Items from a dataset
:::::

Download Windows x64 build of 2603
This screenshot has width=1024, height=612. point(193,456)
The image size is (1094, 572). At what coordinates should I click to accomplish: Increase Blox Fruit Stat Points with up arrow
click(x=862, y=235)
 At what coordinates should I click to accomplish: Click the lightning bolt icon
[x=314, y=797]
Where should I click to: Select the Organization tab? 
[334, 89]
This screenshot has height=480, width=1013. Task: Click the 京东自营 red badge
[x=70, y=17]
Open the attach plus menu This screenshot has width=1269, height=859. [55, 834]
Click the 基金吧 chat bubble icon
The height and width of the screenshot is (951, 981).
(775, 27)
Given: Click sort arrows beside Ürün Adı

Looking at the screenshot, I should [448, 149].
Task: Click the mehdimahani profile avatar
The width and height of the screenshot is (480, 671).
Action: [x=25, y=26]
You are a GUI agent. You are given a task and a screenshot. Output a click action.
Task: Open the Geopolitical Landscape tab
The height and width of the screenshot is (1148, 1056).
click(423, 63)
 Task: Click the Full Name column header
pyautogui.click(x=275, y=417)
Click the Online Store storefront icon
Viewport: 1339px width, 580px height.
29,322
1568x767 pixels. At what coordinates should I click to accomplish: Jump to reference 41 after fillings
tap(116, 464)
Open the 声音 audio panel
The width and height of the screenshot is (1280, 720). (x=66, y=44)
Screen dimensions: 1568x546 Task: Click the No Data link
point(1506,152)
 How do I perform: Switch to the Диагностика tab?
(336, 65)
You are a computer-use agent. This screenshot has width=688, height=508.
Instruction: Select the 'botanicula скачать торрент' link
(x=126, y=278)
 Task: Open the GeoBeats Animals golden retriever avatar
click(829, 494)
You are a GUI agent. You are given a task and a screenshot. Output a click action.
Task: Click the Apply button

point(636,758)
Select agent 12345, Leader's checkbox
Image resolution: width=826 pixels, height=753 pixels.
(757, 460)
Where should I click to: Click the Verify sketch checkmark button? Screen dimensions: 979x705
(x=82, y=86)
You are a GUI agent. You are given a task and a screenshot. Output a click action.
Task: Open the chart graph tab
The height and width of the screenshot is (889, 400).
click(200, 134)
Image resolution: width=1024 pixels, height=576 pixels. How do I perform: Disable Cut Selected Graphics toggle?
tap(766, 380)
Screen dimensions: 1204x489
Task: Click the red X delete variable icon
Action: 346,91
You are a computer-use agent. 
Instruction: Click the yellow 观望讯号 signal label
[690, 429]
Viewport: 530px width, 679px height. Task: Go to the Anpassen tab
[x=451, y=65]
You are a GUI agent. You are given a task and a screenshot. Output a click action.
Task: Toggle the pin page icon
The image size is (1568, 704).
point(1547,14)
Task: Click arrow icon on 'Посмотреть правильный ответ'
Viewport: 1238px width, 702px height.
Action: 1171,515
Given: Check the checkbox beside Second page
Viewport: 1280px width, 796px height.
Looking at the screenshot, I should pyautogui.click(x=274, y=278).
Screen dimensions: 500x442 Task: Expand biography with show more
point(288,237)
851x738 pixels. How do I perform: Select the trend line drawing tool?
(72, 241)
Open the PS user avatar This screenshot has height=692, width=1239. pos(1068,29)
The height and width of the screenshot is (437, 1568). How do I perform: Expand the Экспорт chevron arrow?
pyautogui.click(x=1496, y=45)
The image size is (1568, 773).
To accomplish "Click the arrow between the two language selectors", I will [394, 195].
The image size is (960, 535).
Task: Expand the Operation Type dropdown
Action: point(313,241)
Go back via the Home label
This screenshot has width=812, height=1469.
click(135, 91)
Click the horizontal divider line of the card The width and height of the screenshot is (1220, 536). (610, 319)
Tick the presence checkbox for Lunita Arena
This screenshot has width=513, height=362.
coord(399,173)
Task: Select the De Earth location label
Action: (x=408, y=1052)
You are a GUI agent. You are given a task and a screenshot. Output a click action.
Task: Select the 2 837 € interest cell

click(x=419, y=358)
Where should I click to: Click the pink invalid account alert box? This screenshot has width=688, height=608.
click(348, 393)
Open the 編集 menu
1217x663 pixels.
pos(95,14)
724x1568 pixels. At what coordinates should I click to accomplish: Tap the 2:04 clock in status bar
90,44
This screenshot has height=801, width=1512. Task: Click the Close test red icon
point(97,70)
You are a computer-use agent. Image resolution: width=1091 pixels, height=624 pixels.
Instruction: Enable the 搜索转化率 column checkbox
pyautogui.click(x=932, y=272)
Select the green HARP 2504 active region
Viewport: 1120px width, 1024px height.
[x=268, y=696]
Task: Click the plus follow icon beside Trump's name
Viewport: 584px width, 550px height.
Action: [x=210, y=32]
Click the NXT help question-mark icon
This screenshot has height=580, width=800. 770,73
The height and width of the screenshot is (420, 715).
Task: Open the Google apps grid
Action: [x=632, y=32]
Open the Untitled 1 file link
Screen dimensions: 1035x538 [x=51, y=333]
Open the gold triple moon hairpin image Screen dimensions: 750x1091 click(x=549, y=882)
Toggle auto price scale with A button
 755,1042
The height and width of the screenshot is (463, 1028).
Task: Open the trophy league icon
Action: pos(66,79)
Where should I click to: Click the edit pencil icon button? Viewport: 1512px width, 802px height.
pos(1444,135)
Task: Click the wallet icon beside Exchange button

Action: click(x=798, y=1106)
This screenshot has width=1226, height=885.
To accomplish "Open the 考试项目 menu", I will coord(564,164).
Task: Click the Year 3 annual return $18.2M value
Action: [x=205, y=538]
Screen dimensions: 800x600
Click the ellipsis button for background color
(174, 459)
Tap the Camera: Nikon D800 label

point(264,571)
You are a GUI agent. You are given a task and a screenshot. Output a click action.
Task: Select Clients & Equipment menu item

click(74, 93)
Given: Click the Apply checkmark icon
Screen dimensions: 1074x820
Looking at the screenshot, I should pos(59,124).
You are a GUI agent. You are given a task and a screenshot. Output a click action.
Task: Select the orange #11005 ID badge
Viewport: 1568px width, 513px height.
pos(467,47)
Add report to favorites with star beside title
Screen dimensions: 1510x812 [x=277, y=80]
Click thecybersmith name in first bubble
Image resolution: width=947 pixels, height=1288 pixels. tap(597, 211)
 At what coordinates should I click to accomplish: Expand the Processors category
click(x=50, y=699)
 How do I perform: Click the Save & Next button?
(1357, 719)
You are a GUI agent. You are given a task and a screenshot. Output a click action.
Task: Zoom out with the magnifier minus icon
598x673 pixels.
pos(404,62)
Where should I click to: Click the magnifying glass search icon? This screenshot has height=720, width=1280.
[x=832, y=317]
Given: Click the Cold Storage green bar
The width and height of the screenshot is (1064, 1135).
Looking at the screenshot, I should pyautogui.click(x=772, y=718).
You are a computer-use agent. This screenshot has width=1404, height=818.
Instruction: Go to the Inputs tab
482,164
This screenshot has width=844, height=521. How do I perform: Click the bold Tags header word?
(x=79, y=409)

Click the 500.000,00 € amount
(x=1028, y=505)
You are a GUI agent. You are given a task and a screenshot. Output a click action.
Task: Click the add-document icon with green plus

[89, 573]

:::::

■ **What you have to do**
Count up the lines above in which the word "computer" appears, and give nothing but that count.

■ **Exercise output**
4